* **EXERCISE DESCRIPTION**
Each line from the beginning of the data below through the line containing "Given: Raise hand in the meeting" should be repeated exactly, please.

- - -

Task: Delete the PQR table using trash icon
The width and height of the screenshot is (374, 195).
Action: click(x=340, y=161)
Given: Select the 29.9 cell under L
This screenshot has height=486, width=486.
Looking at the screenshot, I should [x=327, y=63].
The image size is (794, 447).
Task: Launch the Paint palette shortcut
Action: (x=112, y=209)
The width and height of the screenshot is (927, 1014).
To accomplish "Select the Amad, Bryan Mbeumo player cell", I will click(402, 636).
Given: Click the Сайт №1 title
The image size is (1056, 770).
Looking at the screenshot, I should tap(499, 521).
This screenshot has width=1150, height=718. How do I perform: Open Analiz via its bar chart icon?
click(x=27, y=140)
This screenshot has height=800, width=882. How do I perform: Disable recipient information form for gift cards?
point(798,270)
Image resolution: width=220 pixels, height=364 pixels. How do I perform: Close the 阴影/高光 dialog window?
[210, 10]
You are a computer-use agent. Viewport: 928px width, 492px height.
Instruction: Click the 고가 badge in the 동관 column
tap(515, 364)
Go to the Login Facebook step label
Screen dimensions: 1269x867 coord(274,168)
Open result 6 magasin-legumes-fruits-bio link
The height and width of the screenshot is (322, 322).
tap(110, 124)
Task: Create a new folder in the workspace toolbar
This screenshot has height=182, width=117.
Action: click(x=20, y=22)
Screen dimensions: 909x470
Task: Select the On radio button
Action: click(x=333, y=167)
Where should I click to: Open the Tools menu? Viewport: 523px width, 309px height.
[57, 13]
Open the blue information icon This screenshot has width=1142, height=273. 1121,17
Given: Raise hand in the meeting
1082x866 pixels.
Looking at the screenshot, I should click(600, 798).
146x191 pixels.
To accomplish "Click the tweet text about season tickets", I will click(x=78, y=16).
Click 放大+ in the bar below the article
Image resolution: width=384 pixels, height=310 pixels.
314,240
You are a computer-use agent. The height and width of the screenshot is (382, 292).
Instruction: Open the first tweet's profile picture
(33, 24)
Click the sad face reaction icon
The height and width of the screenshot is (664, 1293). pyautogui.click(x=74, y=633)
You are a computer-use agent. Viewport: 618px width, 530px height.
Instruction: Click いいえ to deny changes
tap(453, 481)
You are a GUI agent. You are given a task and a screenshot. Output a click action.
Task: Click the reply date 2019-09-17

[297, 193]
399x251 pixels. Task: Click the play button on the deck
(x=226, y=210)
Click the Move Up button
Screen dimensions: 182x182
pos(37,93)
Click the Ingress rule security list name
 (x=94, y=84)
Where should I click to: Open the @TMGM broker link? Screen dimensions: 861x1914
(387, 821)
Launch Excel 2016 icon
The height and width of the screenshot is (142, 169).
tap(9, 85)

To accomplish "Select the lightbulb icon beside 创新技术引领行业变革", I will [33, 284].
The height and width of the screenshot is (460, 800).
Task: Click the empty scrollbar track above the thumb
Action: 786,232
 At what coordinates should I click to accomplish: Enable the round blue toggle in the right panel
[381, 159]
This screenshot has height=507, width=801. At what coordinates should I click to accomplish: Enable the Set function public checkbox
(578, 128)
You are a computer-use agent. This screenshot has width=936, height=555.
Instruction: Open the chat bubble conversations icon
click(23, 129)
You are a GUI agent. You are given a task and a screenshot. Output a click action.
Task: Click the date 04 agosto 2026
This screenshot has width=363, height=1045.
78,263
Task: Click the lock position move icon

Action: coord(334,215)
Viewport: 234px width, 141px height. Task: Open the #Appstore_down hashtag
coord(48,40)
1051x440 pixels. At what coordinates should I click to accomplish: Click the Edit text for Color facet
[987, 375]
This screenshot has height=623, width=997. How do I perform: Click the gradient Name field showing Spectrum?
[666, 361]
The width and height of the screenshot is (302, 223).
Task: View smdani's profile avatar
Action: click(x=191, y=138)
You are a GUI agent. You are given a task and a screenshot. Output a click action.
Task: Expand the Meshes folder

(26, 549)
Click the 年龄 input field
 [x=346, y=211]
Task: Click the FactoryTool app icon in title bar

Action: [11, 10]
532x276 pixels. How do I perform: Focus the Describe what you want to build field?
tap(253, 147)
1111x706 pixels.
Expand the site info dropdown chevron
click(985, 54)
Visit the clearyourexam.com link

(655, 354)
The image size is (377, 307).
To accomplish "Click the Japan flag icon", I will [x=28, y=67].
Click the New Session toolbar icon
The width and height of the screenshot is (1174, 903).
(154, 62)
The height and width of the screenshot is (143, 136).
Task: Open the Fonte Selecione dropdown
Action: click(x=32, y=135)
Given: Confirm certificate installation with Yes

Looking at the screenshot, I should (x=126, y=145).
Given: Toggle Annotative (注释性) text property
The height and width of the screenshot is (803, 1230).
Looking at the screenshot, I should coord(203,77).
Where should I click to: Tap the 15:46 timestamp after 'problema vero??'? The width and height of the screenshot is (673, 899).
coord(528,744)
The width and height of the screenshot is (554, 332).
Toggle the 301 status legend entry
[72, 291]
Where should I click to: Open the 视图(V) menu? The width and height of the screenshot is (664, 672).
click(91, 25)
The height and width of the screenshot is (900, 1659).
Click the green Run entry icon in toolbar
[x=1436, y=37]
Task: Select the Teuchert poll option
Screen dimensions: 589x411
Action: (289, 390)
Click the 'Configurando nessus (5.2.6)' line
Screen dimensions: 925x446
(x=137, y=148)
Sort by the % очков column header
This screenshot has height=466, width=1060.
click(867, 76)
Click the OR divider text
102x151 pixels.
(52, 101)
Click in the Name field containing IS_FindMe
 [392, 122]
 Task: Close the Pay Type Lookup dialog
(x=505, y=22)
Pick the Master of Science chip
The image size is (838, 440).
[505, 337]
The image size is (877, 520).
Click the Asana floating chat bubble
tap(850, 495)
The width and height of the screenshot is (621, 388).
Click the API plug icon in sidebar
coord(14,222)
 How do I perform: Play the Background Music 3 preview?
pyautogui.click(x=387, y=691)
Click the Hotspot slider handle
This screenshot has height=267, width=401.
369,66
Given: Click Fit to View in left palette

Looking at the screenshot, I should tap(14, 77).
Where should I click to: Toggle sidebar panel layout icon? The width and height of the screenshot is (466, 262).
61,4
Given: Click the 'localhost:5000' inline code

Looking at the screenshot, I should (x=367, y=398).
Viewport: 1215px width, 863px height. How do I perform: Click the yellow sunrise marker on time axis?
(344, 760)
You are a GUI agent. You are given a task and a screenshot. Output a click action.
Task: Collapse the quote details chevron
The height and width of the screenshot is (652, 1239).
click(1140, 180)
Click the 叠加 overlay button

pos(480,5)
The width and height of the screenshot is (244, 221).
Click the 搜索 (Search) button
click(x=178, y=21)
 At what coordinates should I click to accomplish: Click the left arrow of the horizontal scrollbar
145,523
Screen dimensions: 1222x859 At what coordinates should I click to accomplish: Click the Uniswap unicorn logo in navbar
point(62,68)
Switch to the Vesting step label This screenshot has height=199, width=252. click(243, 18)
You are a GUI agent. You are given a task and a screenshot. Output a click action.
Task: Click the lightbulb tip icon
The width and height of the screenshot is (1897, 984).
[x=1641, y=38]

- - -

* **TASK RESPONSE**
Task: Delete the PQR table using trash icon
The width and height of the screenshot is (374, 195).
Action: click(x=340, y=161)
Given: Select the 29.9 cell under L
This screenshot has height=486, width=486.
Looking at the screenshot, I should [x=327, y=63].
The image size is (794, 447).
Task: Launch the Paint palette shortcut
Action: (x=112, y=209)
The width and height of the screenshot is (927, 1014).
To accomplish "Select the Amad, Bryan Mbeumo player cell", I will click(402, 636).
Given: Click the Сайт №1 title
The image size is (1056, 770).
Looking at the screenshot, I should tap(499, 521).
This screenshot has width=1150, height=718. How do I perform: Open Analiz via its bar chart icon?
click(x=27, y=140)
This screenshot has height=800, width=882. How do I perform: Disable recipient information form for gift cards?
point(798,270)
Image resolution: width=220 pixels, height=364 pixels. How do I perform: Close the 阴影/高光 dialog window?
[210, 10]
You are a computer-use agent. Viewport: 928px width, 492px height.
Instruction: Click the 고가 badge in the 동관 column
tap(515, 364)
Go to the Login Facebook step label
Screen dimensions: 1269x867 coord(274,168)
Open result 6 magasin-legumes-fruits-bio link
The height and width of the screenshot is (322, 322).
tap(110, 124)
Task: Create a new folder in the workspace toolbar
This screenshot has height=182, width=117.
Action: click(x=20, y=22)
Screen dimensions: 909x470
Task: Select the On radio button
Action: click(x=333, y=167)
Where should I click to: Open the Tools menu? Viewport: 523px width, 309px height.
[57, 13]
Open the blue information icon This screenshot has width=1142, height=273. 1121,17
Given: Raise hand in the meeting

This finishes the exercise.